> **AIM**
Give every line of the listing below as a numbered list, skipping blank lines and leaving out the pictures.

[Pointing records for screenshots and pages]
_ _ _ _

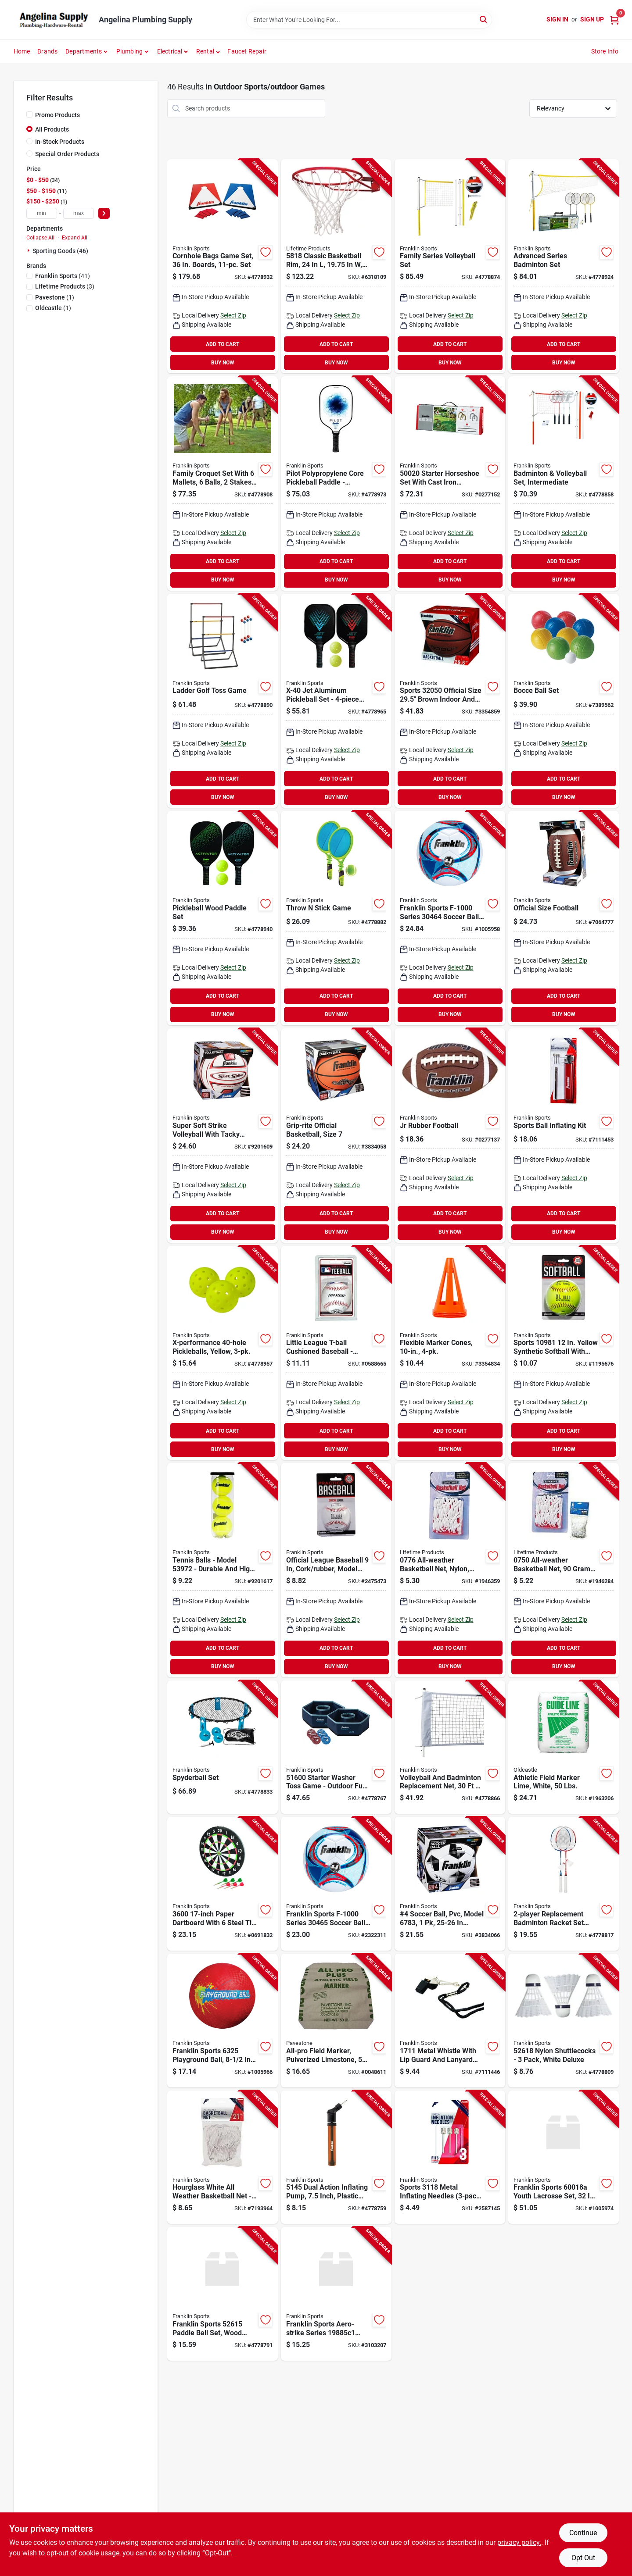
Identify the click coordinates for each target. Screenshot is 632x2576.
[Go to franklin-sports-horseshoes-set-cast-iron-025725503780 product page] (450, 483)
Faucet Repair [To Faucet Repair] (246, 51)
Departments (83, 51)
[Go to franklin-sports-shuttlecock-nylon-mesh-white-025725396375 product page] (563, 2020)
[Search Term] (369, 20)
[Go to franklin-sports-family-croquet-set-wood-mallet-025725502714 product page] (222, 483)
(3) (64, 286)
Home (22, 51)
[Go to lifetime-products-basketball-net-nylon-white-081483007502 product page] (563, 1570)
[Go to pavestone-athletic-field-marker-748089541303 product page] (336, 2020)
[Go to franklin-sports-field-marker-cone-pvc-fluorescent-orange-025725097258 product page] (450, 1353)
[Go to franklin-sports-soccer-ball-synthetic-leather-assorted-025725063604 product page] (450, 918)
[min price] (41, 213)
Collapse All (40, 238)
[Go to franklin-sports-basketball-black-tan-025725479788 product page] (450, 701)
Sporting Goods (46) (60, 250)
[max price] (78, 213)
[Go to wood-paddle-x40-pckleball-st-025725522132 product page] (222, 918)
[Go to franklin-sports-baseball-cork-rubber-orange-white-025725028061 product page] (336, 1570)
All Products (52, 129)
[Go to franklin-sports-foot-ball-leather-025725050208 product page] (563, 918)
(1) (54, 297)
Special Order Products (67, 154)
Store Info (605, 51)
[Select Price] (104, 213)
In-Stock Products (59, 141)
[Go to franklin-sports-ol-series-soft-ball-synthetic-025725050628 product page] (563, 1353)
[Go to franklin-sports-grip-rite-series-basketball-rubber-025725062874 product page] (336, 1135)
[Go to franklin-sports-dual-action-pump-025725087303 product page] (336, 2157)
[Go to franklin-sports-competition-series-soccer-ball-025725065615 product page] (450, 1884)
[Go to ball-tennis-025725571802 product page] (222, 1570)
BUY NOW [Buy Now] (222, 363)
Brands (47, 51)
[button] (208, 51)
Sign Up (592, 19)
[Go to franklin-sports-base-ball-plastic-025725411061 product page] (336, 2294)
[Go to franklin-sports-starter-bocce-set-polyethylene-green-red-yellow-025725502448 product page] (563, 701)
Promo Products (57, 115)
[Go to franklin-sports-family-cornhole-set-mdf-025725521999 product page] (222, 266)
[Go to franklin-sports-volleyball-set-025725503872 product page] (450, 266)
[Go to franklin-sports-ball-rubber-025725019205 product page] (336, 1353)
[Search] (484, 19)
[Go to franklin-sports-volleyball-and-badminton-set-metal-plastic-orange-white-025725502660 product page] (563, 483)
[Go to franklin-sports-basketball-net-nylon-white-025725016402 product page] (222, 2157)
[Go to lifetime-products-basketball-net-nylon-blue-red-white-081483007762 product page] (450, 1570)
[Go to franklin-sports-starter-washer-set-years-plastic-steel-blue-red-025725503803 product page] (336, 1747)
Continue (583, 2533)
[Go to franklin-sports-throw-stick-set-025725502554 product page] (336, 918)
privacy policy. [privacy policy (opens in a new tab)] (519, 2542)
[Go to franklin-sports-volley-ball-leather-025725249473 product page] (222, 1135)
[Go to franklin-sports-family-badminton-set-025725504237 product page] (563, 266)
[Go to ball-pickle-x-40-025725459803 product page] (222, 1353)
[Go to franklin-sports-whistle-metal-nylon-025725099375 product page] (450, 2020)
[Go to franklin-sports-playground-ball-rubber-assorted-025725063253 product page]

_ _ _ _

> **PROBLEM SOLUTION**
1. Identify the click coordinates for each target. Screenshot is 632x2576.
2. [Go to franklin-sports-horseshoes-set-cast-iron-025725503780 product page] (450, 483)
3. Faucet Repair [To Faucet Repair] (246, 51)
4. Departments (83, 51)
5. [Go to franklin-sports-shuttlecock-nylon-mesh-white-025725396375 product page] (563, 2020)
6. [Search Term] (369, 20)
7. [Go to franklin-sports-family-croquet-set-wood-mallet-025725502714 product page] (222, 483)
8. (3) (64, 286)
9. Home (22, 51)
10. [Go to lifetime-products-basketball-net-nylon-white-081483007502 product page] (563, 1570)
11. [Go to pavestone-athletic-field-marker-748089541303 product page] (336, 2020)
12. [Go to franklin-sports-field-marker-cone-pvc-fluorescent-orange-025725097258 product page] (450, 1353)
13. [Go to franklin-sports-soccer-ball-synthetic-leather-assorted-025725063604 product page] (450, 918)
14. [min price] (41, 213)
15. Collapse All (40, 238)
16. [Go to franklin-sports-basketball-black-tan-025725479788 product page] (450, 701)
17. Sporting Goods (46) (60, 250)
18. [max price] (78, 213)
19. [Go to wood-paddle-x40-pckleball-st-025725522132 product page] (222, 918)
20. [Go to franklin-sports-baseball-cork-rubber-orange-white-025725028061 product page] (336, 1570)
21. All Products (52, 129)
22. [Go to franklin-sports-foot-ball-leather-025725050208 product page] (563, 918)
23. (1) (54, 297)
24. Special Order Products (67, 154)
25. Store Info (605, 51)
26. [Select Price] (104, 213)
27. In-Stock Products (59, 141)
28. [Go to franklin-sports-ol-series-soft-ball-synthetic-025725050628 product page] (563, 1353)
29. [Go to franklin-sports-grip-rite-series-basketball-rubber-025725062874 product page] (336, 1135)
30. [Go to franklin-sports-dual-action-pump-025725087303 product page] (336, 2157)
31. [Go to franklin-sports-competition-series-soccer-ball-025725065615 product page] (450, 1884)
32. [Go to ball-tennis-025725571802 product page] (222, 1570)
33. BUY NOW [Buy Now] (222, 363)
34. Brands (47, 51)
35. [button] (208, 51)
36. Sign Up (592, 19)
37. [Go to franklin-sports-base-ball-plastic-025725411061 product page] (336, 2294)
38. [Go to franklin-sports-starter-bocce-set-polyethylene-green-red-yellow-025725502448 product page] (563, 701)
39. Promo Products (57, 115)
40. [Go to franklin-sports-family-cornhole-set-mdf-025725521999 product page] (222, 266)
41. [Go to franklin-sports-volleyball-set-025725503872 product page] (450, 266)
42. [Go to franklin-sports-ball-rubber-025725019205 product page] (336, 1353)
43. [Search] (484, 19)
44. [Go to franklin-sports-volleyball-and-badminton-set-metal-plastic-orange-white-025725502660 product page] (563, 483)
45. [Go to franklin-sports-basketball-net-nylon-white-025725016402 product page] (222, 2157)
46. [Go to lifetime-products-basketball-net-nylon-blue-red-white-081483007762 product page] (450, 1570)
47. [Go to franklin-sports-starter-washer-set-years-plastic-steel-blue-red-025725503803 product page] (336, 1747)
48. Continue (583, 2533)
49. [Go to franklin-sports-throw-stick-set-025725502554 product page] (336, 918)
50. privacy policy. [privacy policy (opens in a new tab)] (519, 2542)
51. [Go to franklin-sports-volley-ball-leather-025725249473 product page] (222, 1135)
52. [Go to franklin-sports-family-badminton-set-025725504237 product page] (563, 266)
53. [Go to ball-pickle-x-40-025725459803 product page] (222, 1353)
54. [Go to franklin-sports-whistle-metal-nylon-025725099375 product page] (450, 2020)
55. [Go to franklin-sports-playground-ball-rubber-assorted-025725063253 product page]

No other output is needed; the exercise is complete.